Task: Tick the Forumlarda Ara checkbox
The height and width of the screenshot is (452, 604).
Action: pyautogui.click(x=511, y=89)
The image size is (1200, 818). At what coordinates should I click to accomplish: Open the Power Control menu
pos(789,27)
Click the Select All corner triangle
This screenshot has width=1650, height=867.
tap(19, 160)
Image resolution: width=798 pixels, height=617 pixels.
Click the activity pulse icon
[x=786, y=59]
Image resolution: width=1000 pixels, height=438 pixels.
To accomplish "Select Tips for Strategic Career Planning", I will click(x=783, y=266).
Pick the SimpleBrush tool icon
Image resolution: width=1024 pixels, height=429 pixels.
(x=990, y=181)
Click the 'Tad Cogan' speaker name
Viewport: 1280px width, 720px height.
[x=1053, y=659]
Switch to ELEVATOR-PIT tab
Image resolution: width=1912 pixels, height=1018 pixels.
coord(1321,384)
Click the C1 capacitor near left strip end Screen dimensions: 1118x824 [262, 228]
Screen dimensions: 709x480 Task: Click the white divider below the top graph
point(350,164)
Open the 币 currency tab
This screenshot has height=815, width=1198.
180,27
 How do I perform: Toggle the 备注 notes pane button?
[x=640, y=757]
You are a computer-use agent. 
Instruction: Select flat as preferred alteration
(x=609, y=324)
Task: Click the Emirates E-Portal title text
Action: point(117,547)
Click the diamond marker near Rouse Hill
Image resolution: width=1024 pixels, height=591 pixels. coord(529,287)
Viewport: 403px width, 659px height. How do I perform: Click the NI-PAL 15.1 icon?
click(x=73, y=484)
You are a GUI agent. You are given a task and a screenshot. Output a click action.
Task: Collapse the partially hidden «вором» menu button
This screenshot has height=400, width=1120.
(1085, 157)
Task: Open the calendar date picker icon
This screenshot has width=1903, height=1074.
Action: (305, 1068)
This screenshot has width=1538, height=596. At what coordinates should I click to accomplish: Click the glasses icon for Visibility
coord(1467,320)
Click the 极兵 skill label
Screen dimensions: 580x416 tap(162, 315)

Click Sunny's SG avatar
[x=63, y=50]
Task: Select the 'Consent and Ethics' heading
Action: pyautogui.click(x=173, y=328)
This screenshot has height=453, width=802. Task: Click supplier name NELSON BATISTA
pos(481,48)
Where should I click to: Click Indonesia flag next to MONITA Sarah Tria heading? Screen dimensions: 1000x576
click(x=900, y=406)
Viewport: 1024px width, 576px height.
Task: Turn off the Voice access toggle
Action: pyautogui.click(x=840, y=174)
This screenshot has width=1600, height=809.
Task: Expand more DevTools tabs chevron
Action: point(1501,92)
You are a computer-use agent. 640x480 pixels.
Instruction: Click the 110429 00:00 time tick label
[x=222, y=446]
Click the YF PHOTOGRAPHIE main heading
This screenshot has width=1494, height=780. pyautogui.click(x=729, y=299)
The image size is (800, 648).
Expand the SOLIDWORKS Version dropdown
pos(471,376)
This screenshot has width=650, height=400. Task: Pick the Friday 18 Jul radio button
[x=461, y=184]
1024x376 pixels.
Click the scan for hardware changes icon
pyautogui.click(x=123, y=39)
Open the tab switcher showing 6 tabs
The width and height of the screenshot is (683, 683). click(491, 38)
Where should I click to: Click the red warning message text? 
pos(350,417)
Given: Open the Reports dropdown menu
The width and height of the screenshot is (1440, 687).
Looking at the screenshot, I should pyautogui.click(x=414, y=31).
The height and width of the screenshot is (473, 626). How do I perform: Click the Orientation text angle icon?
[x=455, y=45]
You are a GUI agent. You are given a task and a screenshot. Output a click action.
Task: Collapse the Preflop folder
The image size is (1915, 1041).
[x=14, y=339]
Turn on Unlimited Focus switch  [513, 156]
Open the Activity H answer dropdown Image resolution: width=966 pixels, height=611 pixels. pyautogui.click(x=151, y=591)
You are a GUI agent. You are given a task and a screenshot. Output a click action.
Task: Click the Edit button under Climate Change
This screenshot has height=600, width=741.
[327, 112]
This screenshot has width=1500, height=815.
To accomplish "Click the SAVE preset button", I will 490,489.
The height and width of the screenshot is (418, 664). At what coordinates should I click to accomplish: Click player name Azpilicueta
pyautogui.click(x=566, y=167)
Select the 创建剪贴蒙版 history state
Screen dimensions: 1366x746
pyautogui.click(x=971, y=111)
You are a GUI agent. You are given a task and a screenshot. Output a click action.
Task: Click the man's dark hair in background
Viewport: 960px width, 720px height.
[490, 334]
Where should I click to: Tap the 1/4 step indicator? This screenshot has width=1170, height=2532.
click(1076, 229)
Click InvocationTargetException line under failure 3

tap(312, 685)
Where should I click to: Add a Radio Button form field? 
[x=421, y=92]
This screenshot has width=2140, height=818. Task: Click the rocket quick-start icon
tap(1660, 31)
........
Make sure every record is repeated exactly.

Task: Tick the Forumlarda Ara checkbox
The height and width of the screenshot is (452, 604).
Action: pyautogui.click(x=511, y=89)
The image size is (1200, 818). At what coordinates should I click to accomplish: Open the Power Control menu
pos(789,27)
Click the Select All corner triangle
This screenshot has width=1650, height=867.
tap(19, 160)
Image resolution: width=798 pixels, height=617 pixels.
Click the activity pulse icon
[x=786, y=59]
Image resolution: width=1000 pixels, height=438 pixels.
To accomplish "Select Tips for Strategic Career Planning", I will click(x=783, y=266).
Pick the SimpleBrush tool icon
Image resolution: width=1024 pixels, height=429 pixels.
(x=990, y=181)
Click the 'Tad Cogan' speaker name
Viewport: 1280px width, 720px height.
[x=1053, y=659]
Switch to ELEVATOR-PIT tab
Image resolution: width=1912 pixels, height=1018 pixels.
coord(1321,384)
Click the C1 capacitor near left strip end Screen dimensions: 1118x824 [262, 228]
Screen dimensions: 709x480 Task: Click the white divider below the top graph
point(350,164)
Open the 币 currency tab
This screenshot has height=815, width=1198.
180,27
 How do I perform: Toggle the 备注 notes pane button?
[x=640, y=757]
You are a computer-use agent. 
Instruction: Select flat as preferred alteration
(x=609, y=324)
Task: Click the Emirates E-Portal title text
Action: point(117,547)
Click the diamond marker near Rouse Hill
Image resolution: width=1024 pixels, height=591 pixels. coord(529,287)
Viewport: 403px width, 659px height. How do I perform: Click the NI-PAL 15.1 icon?
click(x=73, y=484)
You are a GUI agent. You are given a task and a screenshot. Output a click action.
Task: Collapse the partially hidden «вором» menu button
This screenshot has height=400, width=1120.
(1085, 157)
Task: Open the calendar date picker icon
This screenshot has width=1903, height=1074.
Action: (305, 1068)
This screenshot has width=1538, height=596. At what coordinates should I click to accomplish: Click the glasses icon for Visibility
coord(1467,320)
Click the 极兵 skill label
Screen dimensions: 580x416 tap(162, 315)

Click Sunny's SG avatar
[x=63, y=50]
Task: Select the 'Consent and Ethics' heading
Action: pyautogui.click(x=173, y=328)
This screenshot has height=453, width=802. Task: Click supplier name NELSON BATISTA
pos(481,48)
Where should I click to: Click Indonesia flag next to MONITA Sarah Tria heading? Screen dimensions: 1000x576
click(x=900, y=406)
Viewport: 1024px width, 576px height.
Task: Turn off the Voice access toggle
Action: pyautogui.click(x=840, y=174)
This screenshot has width=1600, height=809.
Task: Expand more DevTools tabs chevron
Action: point(1501,92)
You are a computer-use agent. 640x480 pixels.
Instruction: Click the 110429 00:00 time tick label
[x=222, y=446]
Click the YF PHOTOGRAPHIE main heading
This screenshot has width=1494, height=780. pyautogui.click(x=729, y=299)
The image size is (800, 648).
Expand the SOLIDWORKS Version dropdown
pos(471,376)
This screenshot has width=650, height=400. Task: Pick the Friday 18 Jul radio button
[x=461, y=184]
1024x376 pixels.
Click the scan for hardware changes icon
pyautogui.click(x=123, y=39)
Open the tab switcher showing 6 tabs
The width and height of the screenshot is (683, 683). click(491, 38)
Where should I click to: Click the red warning message text? 
pos(350,417)
Given: Open the Reports dropdown menu
The width and height of the screenshot is (1440, 687).
Looking at the screenshot, I should pyautogui.click(x=414, y=31).
The height and width of the screenshot is (473, 626). How do I perform: Click the Orientation text angle icon?
[x=455, y=45]
You are a GUI agent. You are given a task and a screenshot. Output a click action.
Task: Collapse the Preflop folder
The image size is (1915, 1041).
[x=14, y=339]
Turn on Unlimited Focus switch  [513, 156]
Open the Activity H answer dropdown Image resolution: width=966 pixels, height=611 pixels. pyautogui.click(x=151, y=591)
You are a GUI agent. You are given a task and a screenshot. Output a click action.
Task: Click the Edit button under Climate Change
This screenshot has height=600, width=741.
[327, 112]
This screenshot has width=1500, height=815.
To accomplish "Click the SAVE preset button", I will 490,489.
The height and width of the screenshot is (418, 664). At what coordinates should I click to accomplish: Click player name Azpilicueta
pyautogui.click(x=566, y=167)
Select the 创建剪贴蒙版 history state
Screen dimensions: 1366x746
pyautogui.click(x=971, y=111)
You are a GUI agent. You are given a task and a screenshot. Output a click action.
Task: Click the man's dark hair in background
Viewport: 960px width, 720px height.
[490, 334]
Where should I click to: Tap the 1/4 step indicator? This screenshot has width=1170, height=2532.
click(1076, 229)
Click InvocationTargetException line under failure 3

tap(312, 685)
Where should I click to: Add a Radio Button form field? 
[x=421, y=92]
This screenshot has width=2140, height=818. Task: Click the rocket quick-start icon
tap(1660, 31)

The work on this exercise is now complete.